::: Text :::

Last week my husband and I were asked to give a talk in church on spiritual self reliance, so I thought I'd share my talk with you too.
The topic sounded like a contradiction in itself. I've always felt I like spiritual self reliance isn't about becoming independent of god, but becoming completely dependent on him. Our Heavenly Father is there and a relationship with him is essential to building spiritual strength. Yes, he wants us to be independent in our temporal needs, but he has shown us over and over again, through scripture and revelation that he has not sent us here to walk this world alone.
In the end we can't be spiritually self-reliant because we're completely dependent on God. Stop trying to be self-reliant in that area; say "Uncle". Think of the hymns: "I Need Thee Every Hour" and the line from "Guide Us O Thou Great Jehovah" that says "we are weak but thou art able..." He gives us tools, but we need to create a quiet place/ time in our lives so that we can tune in. Nobody else can get you to Heaven...you have to have your own testimony.
The blessings of temporal self-reliance become obvious in times of crises, but spiritual self-reliance is equally crucial in difficult times. Those with firm spiritual foundations are blessed with peace, reassurance, and greater faith when calling on Heavenly Father for help.
When our sweet Amanda passed away the weight of our loss was so heavy that I did the only thing I knew would help me through. I prayed.
I asked The Lord to carry my heartache until I was strong enough to carry it on my own. To lend me His strength so I could be there for our family and all of Amanda's friends.
Before her physical body left our home, her father gave her a priesthood blessing. The police officers who responded to our home stood amongst us, heads reverently bowed, tears in their eyes, leaning on the strength of OUR faith.
When our home was filled that evening with about fifty of Amanda's family and friends, I knew the one blessing that we could share with them was the assurance that Heavenly Father would not leave them alone in their sorrow, so we gathered everyone together and offered up a prayer of comfort for them.
When I spoke to the representatives at One Legacy about organ donation, I knew without question that it was what she and Heavenly Father would want us to do. But when I was asked about donating her arm and leg bones I had to run outside and ask my husband "you're sure about us being restored to our most perfect form right? Cause if not Amanda's going to be really mad!" A year later I went through the temple to help amanda receive her endowments. During the washing and anointing part when the blessing says "you will walk and not be weary, run and not be faint" I heard amanda say, "See mom, I'm fine!" And I cried like a baby in relief. I already knew the answer to that question, but The Lord sent his reassurance anyway.
During Amanda's viewing and memorial service I felt like I, as well as my family, had arms wrapped around us. I never once thought to myself, "I can handle this on my own." Instead I gave myself up completely to The Lord and allowed him to help guide me through.
When brother Mike Miller spoke at her service about the plan of salvation, I felt like The Lord was speaking directly to me, through him. Reminding me that Jesus was standing by Amanda's side pleading her case to our father in heaven. When one of her sisters questioned how god could take her Sister away, I held her tight and said "He is just as sad as we are. But he wants you to know that even though this was not his doing, he sent angels into our home to carry her spirit to him" The adversary wants us to believe this was gods doing so we will turn away from our one true savior. He knows the only way for us to see the blessings we received in the temple when our family was sealed together come to fruition is if we don't let our faith be shaken. Satan preyed on Amanda's moment of desperation, but he doesn't realize he lost because we have all just grown closer to god.

::: Dataset extract :::

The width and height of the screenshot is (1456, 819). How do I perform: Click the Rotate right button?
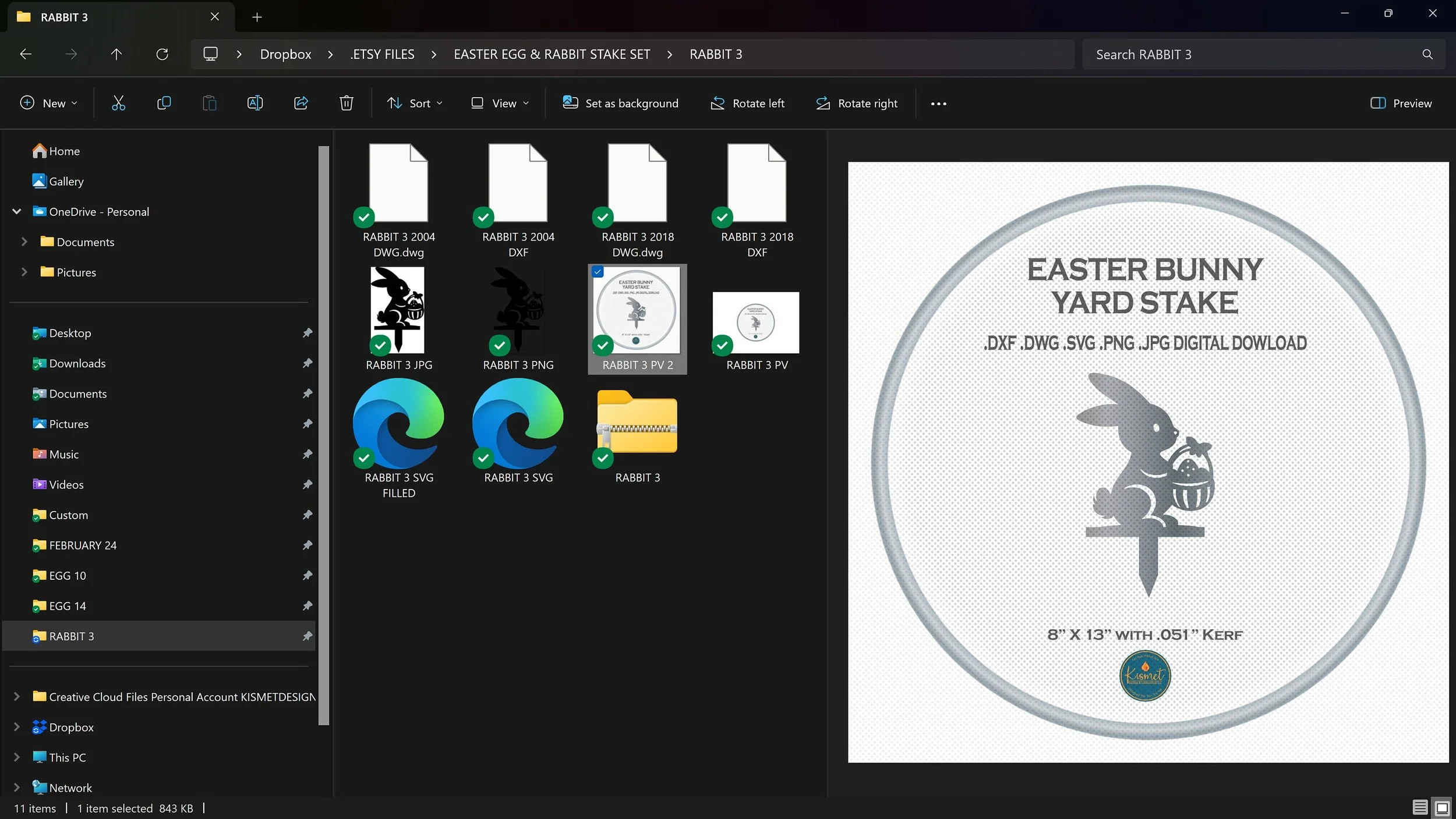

:::

### What the task requires
Using the church talk, answer these:
(a) Which two hymns does it name?
(b) About how many of Amanda's family and friends filled the home that evening?
(c) Who spoke about the plan of salvation at Amanda's service?

### Result below
(a) "I Need Thee Every Hour" and "Guide Us O Thou Great Jehovah"
(b) About fifty
(c) Brother Mike Miller